The dress had been ordered and now it was in. I had returned for the fitting. Being June and the swell of wedding, the place was packed. I sauntered in, alone, with my swoopy short Beatles bangs and my chinos rolled up to my calves, showing off a prominent boat shoe tan. A gaggle of preteens (where are your parents?!) was gathered in front of the dressing mirror, generally being obnoxious, pre-hormonal, and as terrifying to 29-year-old me as they had been in the fifth grade.

The saleswoman expressed her complete disappointment at my inability to produce my receipt; I countered with a glower at their non-computerized record keeping system. "She's going downstairs to find it. It'll just be a minute," she said.

Then I was completely alone.

The preteens stole glances that became less and less stealthy.
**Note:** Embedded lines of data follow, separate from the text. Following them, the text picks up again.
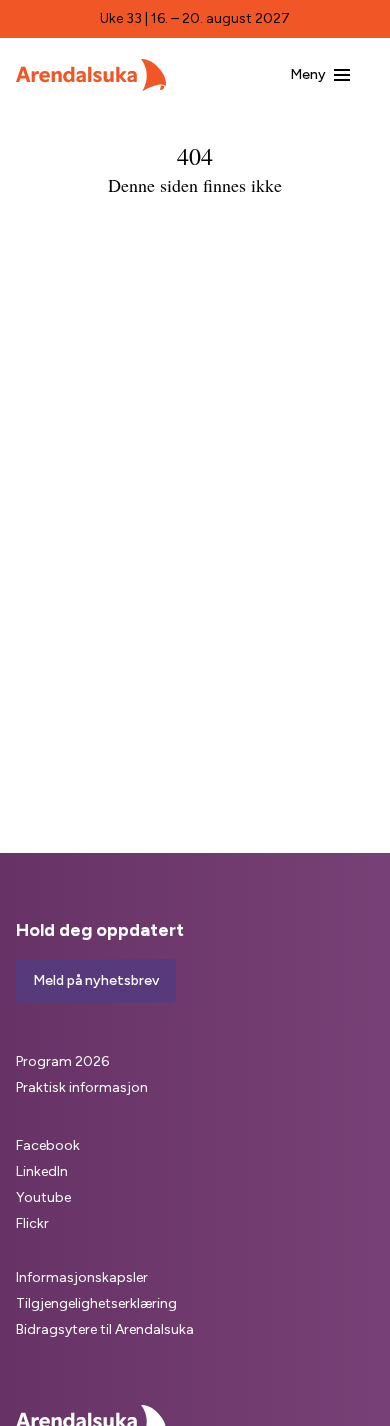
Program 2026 (62, 1061)
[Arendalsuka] (91, 75)
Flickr (32, 1223)
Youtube (43, 1197)
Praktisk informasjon (82, 1087)
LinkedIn (42, 1171)
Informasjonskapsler (82, 1277)
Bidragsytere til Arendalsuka (105, 1329)
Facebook (48, 1145)
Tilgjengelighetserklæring (96, 1303)
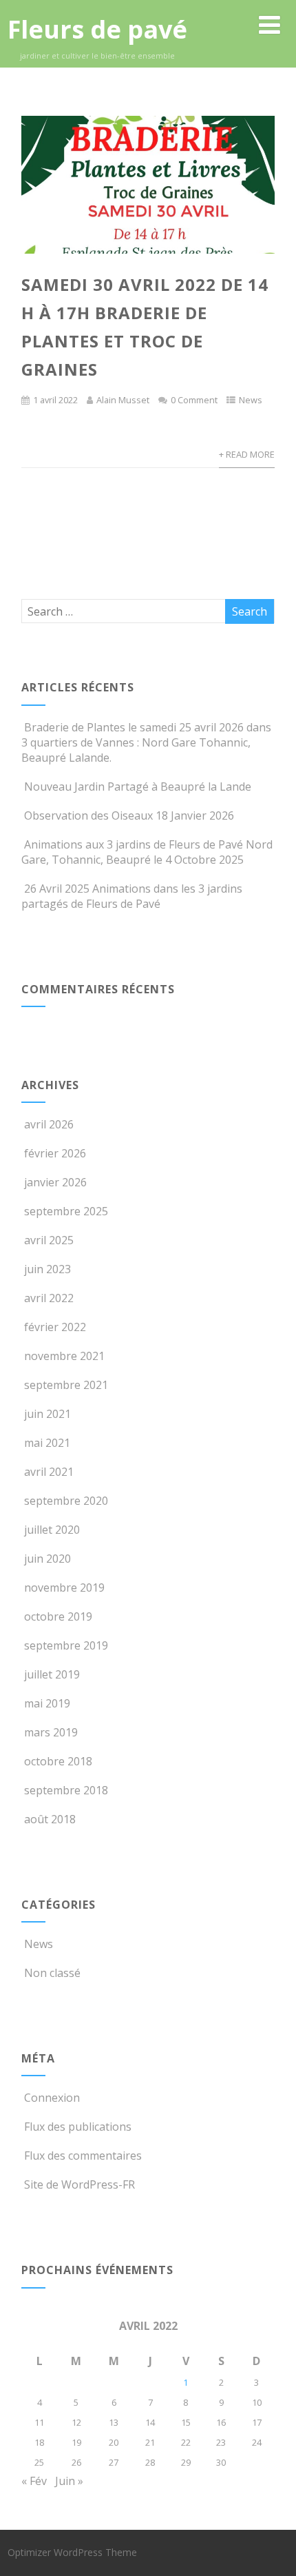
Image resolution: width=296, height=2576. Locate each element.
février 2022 (55, 1327)
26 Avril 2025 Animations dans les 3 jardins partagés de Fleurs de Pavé (131, 896)
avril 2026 (49, 1124)
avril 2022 (49, 1298)
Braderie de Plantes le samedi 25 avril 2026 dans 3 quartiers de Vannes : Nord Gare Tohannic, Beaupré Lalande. (146, 742)
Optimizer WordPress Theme (72, 2552)
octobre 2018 (58, 1761)
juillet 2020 (52, 1529)
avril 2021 (49, 1471)
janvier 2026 (55, 1182)
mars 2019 (51, 1732)
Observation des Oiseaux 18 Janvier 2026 (129, 815)
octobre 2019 (58, 1616)
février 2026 (55, 1153)
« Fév (34, 2480)
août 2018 (50, 1819)
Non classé (52, 1972)
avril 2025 (49, 1240)
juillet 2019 (52, 1674)
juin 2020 (47, 1558)
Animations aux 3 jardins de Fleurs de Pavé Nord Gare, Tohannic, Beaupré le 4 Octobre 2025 (147, 852)
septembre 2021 (66, 1384)
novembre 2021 (64, 1355)
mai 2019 (47, 1703)
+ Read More (247, 454)
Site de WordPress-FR (79, 2184)
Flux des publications (77, 2126)
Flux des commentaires (83, 2155)
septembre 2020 (66, 1500)
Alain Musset (122, 400)
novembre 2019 (64, 1587)
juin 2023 (47, 1269)
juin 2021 (47, 1413)
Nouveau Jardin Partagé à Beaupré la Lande (137, 786)
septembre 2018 (66, 1790)
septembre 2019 (66, 1645)
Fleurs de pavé (97, 29)
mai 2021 (47, 1442)
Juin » (69, 2480)
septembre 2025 (66, 1211)
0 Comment (194, 400)
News (250, 400)
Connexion (52, 2097)
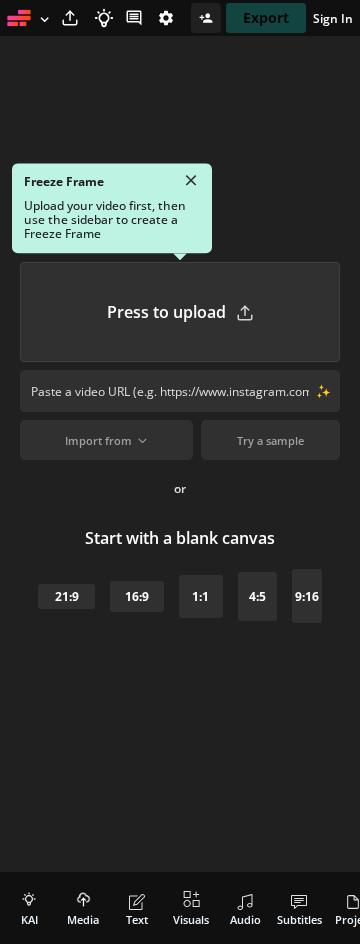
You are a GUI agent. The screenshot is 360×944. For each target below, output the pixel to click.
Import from (98, 440)
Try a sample (270, 440)
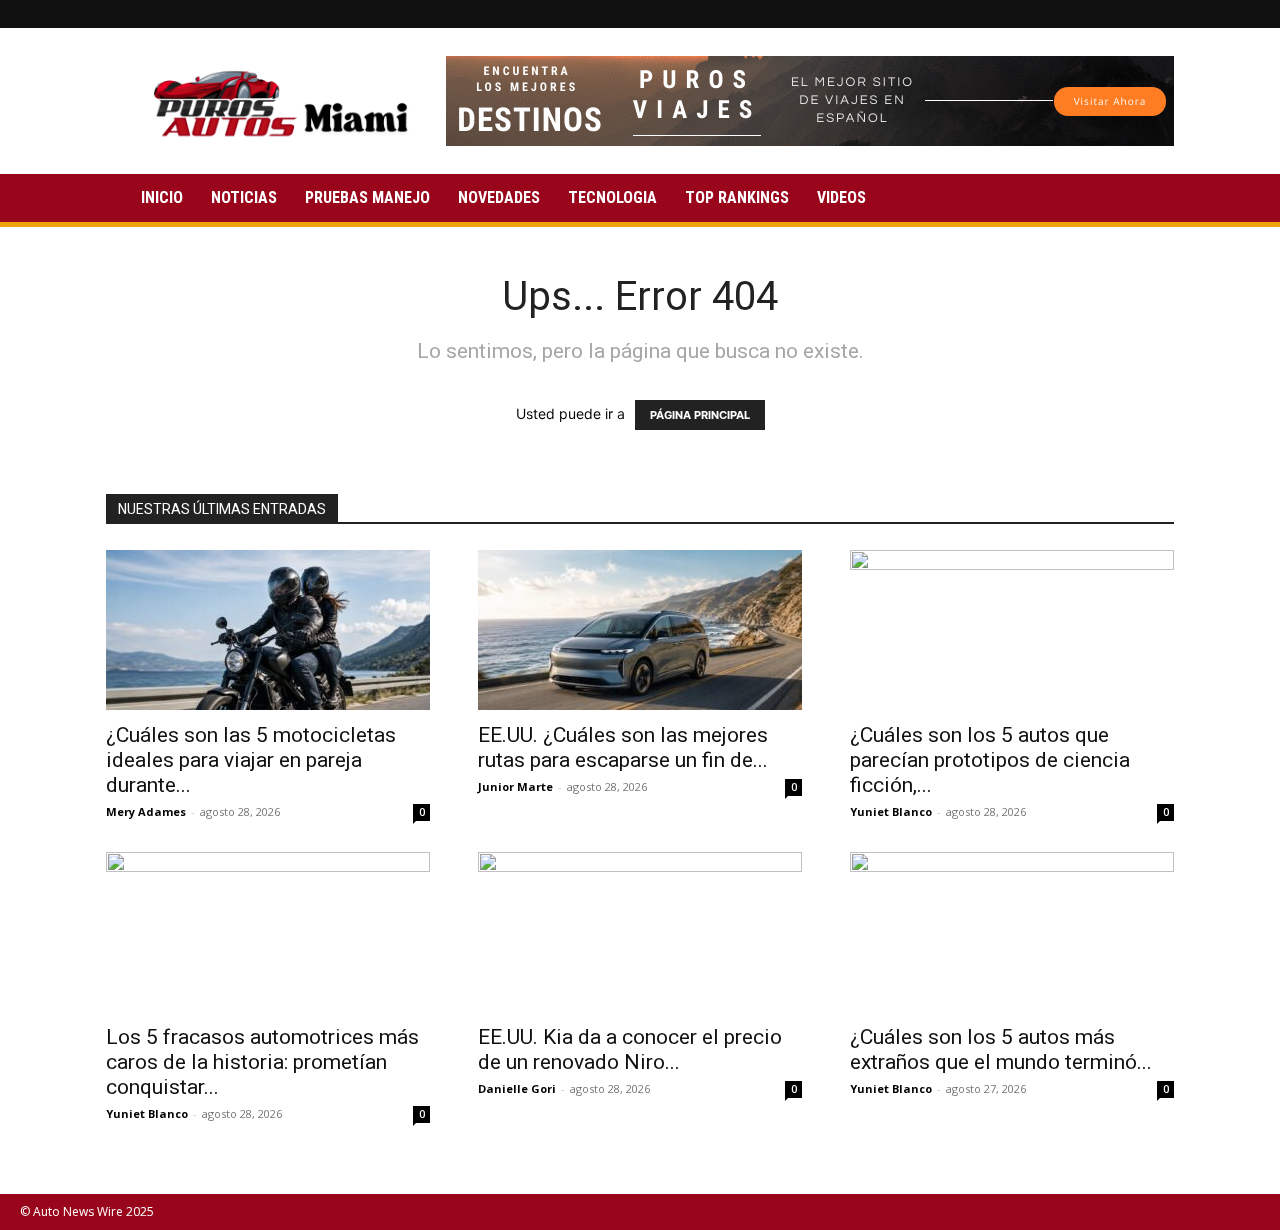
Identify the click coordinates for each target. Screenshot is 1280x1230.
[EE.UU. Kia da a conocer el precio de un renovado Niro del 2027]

I shifted my weight back and forth, sweating into my Brooklyn Industries shirt and wishing I were somewhat invisible, or at least translucent. A shadow, perhaps. Peter Pan's shadow would be a dead ringer. They whispered and stared and pointed a little. I dissolved from the inside out. I mean, where the hell was Wendy when I needed her?

After an eternity, the saleswoman reappeared with my dress. I could see the shamrock mocking me through the plastic covering. I slipped inside the changing room and stepped into the glowing green puddle of the dress, drawing it up around me. The long zipper closed and I was snuggly inside my costume.

My emergence from the dressing room must've been like a butterfly from a cocoon, judging by the look on the preteens' faces.' "That's a pretty dress," one said. "Do you want to stand up here?" offered another as they all made way for me in front of the mirror.

I stepped up on to the fitting pedestal. The first preteen made sure I knew just how lucky I was: "That is a pretty dress," she repeated. "Thank you. It's for my friend's wedding." The second piped up, "Are you a bridesmaid?" "Yes," I said, "I'll tell her you think she made a good choice."

The girls stared at me. No more sniggering; no more whispers; just open-mouthed admiration. I've never felt so pretty in all my life. And I owned it. It was possibly the only time I've ever been happy to feel like a princess instead of having one on my arm. But why? Because I'm still me, in a dress or a suit or a
cowboy hat or a banana costume. Those preteens knew it, too. They did not point and laugh at the awkward girl-boy in a dress; they wished they were me.

Now, I know not everyone feels good, or confident, or even comfortable in feminine clothing. I know I usually do not. But I've finally gotten to a place in my life, my identity and my sense of self that I am wearing the clothes, the clothes are no longer wearing me.